Reproduce the stretch of the optimism quotes from "Thomas Suddendorf, Evolutionary" through "fingers, would happen?", word for word.

### Exercise passage ###

Pip Marlow, CEO of Salesforce.com ANZ

"History is still being written.  Optimism is a strategy to make our history a better one."


Andrew MacLeod, Member of the Centre for Optimism's Advisory Board

"Good strategy is about getting things done.

"Sometimes problems can seem so large that planners can get bogged down by the size of the challenge. Take the Pakistan Earthquake in 2005. How do you keep 3.5 million people alive over a 6 month Himalayan winter, in territory controlled by Islamic fundamentalists, where an internationally recognised cease-fire line between two nuclear armed powers still technically at war when 8000km or roads have been destroyed?

"What optimism does is it allows you to believe that the problem can be solved. Optimism gives you the power to overcome huge obstacles and achieve great things.

Thomas Suddendorf, Evolutionary Psychologist

“Optimism is a strategy that can make the future better because it makes you want to work to make it so.” 

See: "Why we still need climate optimism"

Derek Rowe

Optimism and wishful thinking are not the same thing. In some ways they are opposites. Optimism is fed by research and a profound understanding of how things actually are. Wishful thinking is a lazy version of hope. An example of wishful thinking might be Gallipoli - Churchill's great folly. What was he thinking, or perhaps more accurately, crossing his fingers, would happen?

### Data shown ###

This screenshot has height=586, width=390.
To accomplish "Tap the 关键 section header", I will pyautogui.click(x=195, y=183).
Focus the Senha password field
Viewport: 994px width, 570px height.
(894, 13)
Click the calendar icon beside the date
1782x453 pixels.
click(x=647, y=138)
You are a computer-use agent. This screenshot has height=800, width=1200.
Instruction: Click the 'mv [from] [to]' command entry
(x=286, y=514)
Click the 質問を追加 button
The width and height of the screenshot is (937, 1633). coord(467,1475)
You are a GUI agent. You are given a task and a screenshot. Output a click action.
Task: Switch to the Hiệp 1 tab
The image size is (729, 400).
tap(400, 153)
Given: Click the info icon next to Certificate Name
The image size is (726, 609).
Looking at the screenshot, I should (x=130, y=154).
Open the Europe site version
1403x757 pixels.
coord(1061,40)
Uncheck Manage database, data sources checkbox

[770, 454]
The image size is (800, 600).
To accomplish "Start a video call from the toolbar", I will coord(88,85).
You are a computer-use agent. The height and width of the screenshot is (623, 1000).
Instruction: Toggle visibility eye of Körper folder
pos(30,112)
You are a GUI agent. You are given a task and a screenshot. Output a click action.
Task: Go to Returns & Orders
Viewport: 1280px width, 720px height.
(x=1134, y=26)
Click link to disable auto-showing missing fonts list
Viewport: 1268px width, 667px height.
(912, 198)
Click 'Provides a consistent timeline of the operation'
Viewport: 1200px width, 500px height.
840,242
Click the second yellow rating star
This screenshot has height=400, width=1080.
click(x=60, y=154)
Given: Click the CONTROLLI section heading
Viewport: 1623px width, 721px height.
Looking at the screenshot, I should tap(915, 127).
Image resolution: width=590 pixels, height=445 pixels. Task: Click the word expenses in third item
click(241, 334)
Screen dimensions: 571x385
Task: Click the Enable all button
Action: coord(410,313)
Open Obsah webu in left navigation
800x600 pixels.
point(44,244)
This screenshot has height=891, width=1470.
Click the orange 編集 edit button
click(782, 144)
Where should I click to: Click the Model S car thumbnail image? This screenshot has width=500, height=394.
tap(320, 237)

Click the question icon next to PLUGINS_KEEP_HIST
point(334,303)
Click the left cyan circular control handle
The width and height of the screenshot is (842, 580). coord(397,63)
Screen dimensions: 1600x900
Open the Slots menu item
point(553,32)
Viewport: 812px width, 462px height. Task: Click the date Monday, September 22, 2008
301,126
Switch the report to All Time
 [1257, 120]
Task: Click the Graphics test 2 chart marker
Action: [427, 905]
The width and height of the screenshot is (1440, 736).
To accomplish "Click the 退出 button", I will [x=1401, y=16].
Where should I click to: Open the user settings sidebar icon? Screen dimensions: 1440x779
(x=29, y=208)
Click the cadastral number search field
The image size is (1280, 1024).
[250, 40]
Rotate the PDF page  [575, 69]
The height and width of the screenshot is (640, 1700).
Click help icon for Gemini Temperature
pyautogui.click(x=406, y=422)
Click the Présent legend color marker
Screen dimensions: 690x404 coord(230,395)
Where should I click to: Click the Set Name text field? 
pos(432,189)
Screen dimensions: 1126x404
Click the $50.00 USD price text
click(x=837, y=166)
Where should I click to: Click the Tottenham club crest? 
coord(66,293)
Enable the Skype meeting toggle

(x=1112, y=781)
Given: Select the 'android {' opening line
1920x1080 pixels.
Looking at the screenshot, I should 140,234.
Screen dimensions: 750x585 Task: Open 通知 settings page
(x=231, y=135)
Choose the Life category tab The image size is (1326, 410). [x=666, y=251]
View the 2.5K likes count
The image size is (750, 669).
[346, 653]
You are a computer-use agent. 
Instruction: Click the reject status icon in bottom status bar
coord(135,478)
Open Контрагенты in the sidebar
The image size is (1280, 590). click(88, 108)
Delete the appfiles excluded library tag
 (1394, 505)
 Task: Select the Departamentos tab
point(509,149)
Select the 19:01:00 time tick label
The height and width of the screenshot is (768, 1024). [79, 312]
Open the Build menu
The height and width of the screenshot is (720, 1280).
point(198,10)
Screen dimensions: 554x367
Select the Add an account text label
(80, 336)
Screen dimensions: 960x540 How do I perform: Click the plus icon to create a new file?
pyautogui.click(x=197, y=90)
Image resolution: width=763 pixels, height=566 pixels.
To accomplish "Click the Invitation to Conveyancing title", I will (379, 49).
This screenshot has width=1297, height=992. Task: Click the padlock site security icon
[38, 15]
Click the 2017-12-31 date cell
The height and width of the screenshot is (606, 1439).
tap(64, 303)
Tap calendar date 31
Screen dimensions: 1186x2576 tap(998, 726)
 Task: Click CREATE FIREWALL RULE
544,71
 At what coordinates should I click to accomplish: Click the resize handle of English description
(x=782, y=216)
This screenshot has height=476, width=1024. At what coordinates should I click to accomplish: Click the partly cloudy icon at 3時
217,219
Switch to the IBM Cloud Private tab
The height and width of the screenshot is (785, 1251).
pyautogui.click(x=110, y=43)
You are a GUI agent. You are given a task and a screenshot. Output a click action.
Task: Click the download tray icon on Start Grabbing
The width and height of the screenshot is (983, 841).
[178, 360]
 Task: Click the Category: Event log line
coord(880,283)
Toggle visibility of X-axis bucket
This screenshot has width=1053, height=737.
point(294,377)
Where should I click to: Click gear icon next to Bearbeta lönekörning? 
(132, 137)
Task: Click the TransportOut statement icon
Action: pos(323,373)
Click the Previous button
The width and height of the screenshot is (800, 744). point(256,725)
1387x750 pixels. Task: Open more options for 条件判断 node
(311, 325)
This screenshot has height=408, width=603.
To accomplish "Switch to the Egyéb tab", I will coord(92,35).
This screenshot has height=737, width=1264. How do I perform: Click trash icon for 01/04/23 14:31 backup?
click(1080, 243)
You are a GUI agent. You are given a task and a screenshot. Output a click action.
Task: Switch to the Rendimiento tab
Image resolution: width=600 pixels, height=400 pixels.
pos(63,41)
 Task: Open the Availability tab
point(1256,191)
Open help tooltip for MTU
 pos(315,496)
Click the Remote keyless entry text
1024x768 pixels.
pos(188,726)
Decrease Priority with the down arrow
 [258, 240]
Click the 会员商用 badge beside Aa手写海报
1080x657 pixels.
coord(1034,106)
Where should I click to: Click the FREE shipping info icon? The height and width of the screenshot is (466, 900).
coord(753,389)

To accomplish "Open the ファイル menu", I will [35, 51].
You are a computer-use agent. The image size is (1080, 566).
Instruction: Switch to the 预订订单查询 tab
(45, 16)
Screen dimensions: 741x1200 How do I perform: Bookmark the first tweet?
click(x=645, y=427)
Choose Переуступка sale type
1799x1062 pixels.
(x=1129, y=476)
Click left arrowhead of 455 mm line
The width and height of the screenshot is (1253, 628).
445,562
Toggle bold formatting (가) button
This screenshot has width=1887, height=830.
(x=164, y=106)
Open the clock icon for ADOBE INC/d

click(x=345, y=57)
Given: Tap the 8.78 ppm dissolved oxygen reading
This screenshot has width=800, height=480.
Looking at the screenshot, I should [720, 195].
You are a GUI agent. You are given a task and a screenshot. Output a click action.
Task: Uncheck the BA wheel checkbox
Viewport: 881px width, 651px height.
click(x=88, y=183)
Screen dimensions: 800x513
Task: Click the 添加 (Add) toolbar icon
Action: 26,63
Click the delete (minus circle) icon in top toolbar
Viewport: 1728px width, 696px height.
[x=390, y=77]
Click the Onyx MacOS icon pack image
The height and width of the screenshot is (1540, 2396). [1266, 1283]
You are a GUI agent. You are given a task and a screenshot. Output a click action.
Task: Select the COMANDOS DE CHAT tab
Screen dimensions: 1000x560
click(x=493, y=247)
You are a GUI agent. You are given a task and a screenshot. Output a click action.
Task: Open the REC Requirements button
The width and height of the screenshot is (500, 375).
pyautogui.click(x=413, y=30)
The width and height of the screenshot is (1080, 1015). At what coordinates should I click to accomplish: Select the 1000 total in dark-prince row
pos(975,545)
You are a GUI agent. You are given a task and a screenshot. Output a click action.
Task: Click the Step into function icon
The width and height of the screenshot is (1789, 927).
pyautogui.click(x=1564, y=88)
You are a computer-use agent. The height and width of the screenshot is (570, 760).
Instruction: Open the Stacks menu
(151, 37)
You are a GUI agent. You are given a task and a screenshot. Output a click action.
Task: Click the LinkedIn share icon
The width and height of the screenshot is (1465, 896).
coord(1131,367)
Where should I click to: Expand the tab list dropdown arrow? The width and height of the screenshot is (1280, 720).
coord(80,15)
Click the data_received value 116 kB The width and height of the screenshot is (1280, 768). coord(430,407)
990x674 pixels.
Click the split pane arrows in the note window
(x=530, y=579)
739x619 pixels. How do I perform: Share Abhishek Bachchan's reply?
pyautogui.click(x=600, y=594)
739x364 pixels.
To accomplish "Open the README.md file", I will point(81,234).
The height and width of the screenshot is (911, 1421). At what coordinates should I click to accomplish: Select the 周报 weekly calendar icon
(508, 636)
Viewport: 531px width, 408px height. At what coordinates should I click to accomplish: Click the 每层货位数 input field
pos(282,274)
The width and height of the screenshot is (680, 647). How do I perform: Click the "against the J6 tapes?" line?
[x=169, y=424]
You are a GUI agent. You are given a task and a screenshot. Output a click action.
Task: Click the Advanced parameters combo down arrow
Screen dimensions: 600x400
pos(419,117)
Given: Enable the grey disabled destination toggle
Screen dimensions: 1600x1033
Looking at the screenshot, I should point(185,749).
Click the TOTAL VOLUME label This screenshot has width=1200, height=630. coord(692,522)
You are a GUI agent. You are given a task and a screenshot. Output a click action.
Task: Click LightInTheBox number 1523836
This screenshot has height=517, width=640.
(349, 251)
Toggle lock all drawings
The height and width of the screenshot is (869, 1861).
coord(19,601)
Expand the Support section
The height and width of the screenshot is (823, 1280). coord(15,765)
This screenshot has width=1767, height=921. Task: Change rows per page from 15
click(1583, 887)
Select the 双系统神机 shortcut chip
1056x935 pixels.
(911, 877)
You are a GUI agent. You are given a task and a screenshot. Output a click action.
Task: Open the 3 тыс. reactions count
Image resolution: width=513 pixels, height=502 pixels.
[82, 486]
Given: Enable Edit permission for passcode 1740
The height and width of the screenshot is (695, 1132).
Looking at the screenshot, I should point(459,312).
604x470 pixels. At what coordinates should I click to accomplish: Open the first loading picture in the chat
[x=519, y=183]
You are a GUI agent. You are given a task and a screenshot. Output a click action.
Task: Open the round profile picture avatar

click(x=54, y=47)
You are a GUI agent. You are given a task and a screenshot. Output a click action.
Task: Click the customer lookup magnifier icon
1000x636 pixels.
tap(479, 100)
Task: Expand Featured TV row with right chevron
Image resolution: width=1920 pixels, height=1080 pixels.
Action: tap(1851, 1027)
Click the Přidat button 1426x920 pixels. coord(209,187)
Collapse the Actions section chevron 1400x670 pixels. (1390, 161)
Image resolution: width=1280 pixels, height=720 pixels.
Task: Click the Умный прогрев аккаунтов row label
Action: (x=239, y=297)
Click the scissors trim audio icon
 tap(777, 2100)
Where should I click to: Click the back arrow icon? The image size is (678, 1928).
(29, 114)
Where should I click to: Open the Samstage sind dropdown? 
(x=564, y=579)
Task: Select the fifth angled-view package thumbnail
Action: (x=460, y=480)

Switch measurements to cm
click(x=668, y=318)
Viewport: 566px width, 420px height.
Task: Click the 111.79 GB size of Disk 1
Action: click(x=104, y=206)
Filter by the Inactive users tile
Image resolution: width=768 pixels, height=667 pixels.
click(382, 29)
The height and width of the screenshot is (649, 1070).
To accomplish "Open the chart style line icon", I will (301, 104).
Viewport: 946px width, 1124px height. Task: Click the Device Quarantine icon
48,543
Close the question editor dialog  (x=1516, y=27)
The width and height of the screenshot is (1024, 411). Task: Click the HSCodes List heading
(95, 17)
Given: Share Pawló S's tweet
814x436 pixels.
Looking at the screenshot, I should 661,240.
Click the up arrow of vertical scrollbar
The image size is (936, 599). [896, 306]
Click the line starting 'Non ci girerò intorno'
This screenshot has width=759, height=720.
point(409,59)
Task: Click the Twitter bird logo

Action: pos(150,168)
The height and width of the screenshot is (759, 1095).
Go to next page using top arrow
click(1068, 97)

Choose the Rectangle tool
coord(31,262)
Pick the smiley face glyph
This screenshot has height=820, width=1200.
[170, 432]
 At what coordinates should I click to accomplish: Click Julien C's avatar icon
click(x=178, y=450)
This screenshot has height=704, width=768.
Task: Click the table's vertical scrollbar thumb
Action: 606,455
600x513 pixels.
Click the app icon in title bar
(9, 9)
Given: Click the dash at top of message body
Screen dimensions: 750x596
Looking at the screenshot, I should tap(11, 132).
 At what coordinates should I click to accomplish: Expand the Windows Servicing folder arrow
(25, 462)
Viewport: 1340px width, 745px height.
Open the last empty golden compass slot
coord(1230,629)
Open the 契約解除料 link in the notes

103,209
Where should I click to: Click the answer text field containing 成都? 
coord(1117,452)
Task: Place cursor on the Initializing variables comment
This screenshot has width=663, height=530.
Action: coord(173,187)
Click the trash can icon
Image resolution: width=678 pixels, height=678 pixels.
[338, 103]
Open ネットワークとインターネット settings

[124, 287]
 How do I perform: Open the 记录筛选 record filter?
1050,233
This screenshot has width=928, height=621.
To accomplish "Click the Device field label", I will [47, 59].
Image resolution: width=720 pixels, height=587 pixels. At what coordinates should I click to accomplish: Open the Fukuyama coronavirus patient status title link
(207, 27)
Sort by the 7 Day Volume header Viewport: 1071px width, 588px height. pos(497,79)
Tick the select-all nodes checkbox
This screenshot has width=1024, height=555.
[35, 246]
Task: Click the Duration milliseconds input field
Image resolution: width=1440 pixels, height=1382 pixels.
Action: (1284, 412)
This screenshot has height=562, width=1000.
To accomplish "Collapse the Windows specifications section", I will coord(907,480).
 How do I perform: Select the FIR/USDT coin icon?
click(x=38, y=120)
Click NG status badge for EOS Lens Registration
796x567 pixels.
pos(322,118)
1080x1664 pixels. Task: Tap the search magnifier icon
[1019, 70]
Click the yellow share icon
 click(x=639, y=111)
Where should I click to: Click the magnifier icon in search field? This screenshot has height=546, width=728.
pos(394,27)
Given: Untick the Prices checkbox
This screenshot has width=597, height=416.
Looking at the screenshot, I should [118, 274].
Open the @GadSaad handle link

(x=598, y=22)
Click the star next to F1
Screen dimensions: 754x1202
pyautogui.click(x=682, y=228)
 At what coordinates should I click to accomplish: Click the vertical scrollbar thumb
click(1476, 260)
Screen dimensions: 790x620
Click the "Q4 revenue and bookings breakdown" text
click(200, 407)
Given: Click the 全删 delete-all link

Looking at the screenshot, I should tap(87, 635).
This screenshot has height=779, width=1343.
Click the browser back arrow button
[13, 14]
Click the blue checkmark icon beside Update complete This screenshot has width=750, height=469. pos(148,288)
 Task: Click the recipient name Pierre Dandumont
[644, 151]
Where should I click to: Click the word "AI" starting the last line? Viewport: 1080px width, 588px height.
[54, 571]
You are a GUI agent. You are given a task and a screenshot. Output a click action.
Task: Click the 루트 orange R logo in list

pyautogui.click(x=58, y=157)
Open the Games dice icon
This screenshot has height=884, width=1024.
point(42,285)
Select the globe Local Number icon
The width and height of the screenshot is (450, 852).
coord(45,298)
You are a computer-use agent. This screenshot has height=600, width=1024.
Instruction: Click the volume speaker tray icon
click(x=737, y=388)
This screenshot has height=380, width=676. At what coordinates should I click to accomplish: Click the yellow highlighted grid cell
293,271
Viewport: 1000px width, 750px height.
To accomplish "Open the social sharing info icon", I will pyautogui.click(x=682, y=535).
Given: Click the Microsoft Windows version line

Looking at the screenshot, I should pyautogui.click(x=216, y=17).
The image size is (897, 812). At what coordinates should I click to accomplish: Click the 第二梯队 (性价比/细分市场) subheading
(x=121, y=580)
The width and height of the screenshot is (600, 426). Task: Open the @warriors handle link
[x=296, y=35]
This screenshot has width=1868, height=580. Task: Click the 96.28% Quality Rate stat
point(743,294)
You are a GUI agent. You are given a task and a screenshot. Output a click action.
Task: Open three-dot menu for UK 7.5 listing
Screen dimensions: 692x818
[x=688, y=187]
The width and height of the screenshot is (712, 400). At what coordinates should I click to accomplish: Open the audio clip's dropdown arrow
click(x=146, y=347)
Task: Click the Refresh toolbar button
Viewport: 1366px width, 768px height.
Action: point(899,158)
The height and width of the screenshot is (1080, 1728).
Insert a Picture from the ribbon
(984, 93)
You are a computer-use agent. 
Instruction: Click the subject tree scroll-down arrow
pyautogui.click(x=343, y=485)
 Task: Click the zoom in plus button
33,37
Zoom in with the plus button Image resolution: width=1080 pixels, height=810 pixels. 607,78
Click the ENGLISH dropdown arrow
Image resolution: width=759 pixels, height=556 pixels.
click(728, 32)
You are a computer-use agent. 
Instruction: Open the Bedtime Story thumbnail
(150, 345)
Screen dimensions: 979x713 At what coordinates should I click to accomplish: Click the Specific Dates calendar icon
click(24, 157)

###

* Exercise result:
Thomas Suddendorf, Evolutionary Psychologist

“Optimism is a strategy that can make the future better because it makes you want to work to make it so.” 

See: "Why we still need climate optimism"

Derek Rowe

Optimism and wishful thinking are not the same thing. In some ways they are opposites. Optimism is fed by research and a profound understanding of how things actually are. Wishful thinking is a lazy version of hope. An example of wishful thinking might be Gallipoli - Churchill's great folly. What was he thinking, or perhaps more accurately, crossing his fingers, would happen?